(Tasks to perform)
1. Print the section of the passage about laughing in church that starts with "And the kids…the" and goes on through "Oh, poor Dad.", word for word.
2. In the records, take the lines starting with the line with "Where should I click to: Open" and going on through the line with "will tap(1248, 106).", and arrange them as a numbered list with blank lines omitted.

(Passage to read)
That had to be the STUPIDEST thing I’d ever heard!    

(Snort..Hmmph!  Hahahah!..Giggle!)

And the kids…the kids (hee! hee! hee!  My God!…)  They were so EARNEST as they were singing this…!  And the adults are eating this all up…look at them…they’re actually ENJOYING this!  

(HAHAHAH!).  At this point, I was shaking and shuddering with convulsions of laughter….while still trying to hold it in and keep my brain from exploding.  Tears streamed down my face.     My brother was doing exactly the same.    

Every other parishioners within 20 feet of us looked at us, puzzled. Sis pretended we didn’t exist.   Mom rolled her eyes, and seemed resigned to accept the fact that her two sons were retarded.

But Dad.

Oh, poor Dad.  

He was LIVID.   He was trembling with rage, he was so embarrassed.  His lips were clenched so tight, they were turning purple.

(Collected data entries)
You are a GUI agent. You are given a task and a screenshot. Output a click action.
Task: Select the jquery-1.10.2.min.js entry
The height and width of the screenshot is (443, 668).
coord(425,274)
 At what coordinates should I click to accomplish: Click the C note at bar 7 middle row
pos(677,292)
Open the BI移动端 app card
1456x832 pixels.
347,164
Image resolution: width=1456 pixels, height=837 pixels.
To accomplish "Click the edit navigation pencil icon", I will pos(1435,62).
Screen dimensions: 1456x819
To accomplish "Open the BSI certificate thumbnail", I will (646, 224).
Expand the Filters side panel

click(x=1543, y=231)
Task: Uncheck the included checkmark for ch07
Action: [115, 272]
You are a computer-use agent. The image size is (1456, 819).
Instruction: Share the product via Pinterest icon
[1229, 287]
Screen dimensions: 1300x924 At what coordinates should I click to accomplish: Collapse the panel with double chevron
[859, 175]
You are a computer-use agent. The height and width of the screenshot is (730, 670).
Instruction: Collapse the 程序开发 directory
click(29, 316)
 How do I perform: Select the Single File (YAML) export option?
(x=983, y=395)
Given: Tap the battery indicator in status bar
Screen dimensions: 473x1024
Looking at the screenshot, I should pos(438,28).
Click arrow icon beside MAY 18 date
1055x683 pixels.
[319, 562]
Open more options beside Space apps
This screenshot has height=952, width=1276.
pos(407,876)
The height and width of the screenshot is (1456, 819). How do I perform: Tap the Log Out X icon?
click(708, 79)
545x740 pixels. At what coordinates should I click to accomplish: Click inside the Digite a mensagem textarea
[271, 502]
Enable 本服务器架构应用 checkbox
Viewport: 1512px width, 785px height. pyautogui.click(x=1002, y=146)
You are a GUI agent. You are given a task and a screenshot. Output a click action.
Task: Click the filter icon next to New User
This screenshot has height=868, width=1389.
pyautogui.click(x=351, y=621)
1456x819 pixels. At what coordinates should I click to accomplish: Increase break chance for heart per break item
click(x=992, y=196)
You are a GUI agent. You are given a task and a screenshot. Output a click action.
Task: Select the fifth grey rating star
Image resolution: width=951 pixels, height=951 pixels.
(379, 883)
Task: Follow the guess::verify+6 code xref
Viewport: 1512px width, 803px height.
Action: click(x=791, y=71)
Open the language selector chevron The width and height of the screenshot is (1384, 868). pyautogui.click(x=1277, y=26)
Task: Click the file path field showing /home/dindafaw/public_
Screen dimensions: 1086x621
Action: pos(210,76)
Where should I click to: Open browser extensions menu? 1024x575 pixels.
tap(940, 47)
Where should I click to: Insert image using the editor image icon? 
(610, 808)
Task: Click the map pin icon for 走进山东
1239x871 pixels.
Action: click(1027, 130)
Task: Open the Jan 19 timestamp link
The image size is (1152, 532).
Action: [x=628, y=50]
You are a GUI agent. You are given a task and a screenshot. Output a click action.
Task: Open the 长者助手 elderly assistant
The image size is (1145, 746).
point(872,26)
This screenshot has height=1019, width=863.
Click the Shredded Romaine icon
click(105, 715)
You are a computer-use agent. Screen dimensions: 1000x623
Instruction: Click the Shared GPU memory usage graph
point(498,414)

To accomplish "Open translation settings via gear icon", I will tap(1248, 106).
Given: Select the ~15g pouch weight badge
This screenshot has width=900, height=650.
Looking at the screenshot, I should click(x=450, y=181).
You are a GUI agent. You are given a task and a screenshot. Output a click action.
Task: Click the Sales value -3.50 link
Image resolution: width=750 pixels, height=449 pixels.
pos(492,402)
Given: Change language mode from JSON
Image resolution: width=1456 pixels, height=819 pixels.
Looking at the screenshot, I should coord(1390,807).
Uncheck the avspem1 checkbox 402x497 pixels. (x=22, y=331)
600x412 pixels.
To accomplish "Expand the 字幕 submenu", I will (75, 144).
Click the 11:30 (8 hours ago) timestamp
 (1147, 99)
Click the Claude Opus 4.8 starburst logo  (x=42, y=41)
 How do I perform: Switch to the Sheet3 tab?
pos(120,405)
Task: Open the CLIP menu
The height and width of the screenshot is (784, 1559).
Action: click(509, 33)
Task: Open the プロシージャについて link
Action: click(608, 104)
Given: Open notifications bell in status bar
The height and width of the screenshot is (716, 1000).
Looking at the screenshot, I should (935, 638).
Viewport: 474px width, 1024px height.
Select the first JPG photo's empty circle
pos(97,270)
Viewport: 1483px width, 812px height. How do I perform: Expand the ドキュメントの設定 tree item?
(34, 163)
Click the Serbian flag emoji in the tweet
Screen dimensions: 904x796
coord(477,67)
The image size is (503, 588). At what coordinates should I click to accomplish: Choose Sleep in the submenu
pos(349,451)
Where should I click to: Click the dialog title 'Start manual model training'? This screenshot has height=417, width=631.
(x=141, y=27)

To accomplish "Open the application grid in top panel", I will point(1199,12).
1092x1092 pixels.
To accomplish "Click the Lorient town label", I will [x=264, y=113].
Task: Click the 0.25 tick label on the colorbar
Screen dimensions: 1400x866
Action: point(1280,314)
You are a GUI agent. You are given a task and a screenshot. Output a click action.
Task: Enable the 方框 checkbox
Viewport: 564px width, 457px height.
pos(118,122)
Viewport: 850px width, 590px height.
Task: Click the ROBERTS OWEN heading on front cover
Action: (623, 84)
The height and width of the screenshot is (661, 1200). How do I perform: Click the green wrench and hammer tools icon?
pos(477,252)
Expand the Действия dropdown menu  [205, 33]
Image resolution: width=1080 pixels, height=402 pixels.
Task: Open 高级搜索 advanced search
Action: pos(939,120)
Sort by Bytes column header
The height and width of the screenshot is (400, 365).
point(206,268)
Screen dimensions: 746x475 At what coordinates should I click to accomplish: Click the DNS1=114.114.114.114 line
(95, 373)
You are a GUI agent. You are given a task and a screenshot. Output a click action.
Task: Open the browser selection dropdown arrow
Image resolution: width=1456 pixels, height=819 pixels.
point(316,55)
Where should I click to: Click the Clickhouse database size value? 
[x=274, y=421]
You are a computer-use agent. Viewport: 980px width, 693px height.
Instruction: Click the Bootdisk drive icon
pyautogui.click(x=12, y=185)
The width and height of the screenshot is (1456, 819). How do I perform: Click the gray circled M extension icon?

(Per-task outputs)
1.
And the kids…the kids (hee! hee! hee!  My God!…)  They were so EARNEST as they were singing this…!  And the adults are eating this all up…look at them…they’re actually ENJOYING this!  

(HAHAHAH!).  At this point, I was shaking and shuddering with convulsions of laughter….while still trying to hold it in and keep my brain from exploding.  Tears streamed down my face.     My brother was doing exactly the same.    

Every other parishioners within 20 feet of us looked at us, puzzled. Sis pretended we didn’t exist.   Mom rolled her eyes, and seemed resigned to accept the fact that her two sons were retarded.

But Dad.

Oh, poor Dad.

2.
1. Where should I click to: Open browser extensions menu? 1024x575 pixels.
2. tap(940, 47)
3. Where should I click to: Insert image using the editor image icon? 
4. (610, 808)
5. Task: Click the map pin icon for 走进山东
6. 1239x871 pixels.
7. Action: click(1027, 130)
8. Task: Open the Jan 19 timestamp link
9. The image size is (1152, 532).
10. Action: [x=628, y=50]
11. You are a GUI agent. You are given a task and a screenshot. Output a click action.
12. Task: Open the 长者助手 elderly assistant
13. The image size is (1145, 746).
14. point(872,26)
15. This screenshot has height=1019, width=863.
16. Click the Shredded Romaine icon
17. click(105, 715)
18. You are a computer-use agent. Screen dimensions: 1000x623
19. Instruction: Click the Shared GPU memory usage graph
20. point(498,414)
21. To accomplish "Open translation settings via gear icon", I will tap(1248, 106).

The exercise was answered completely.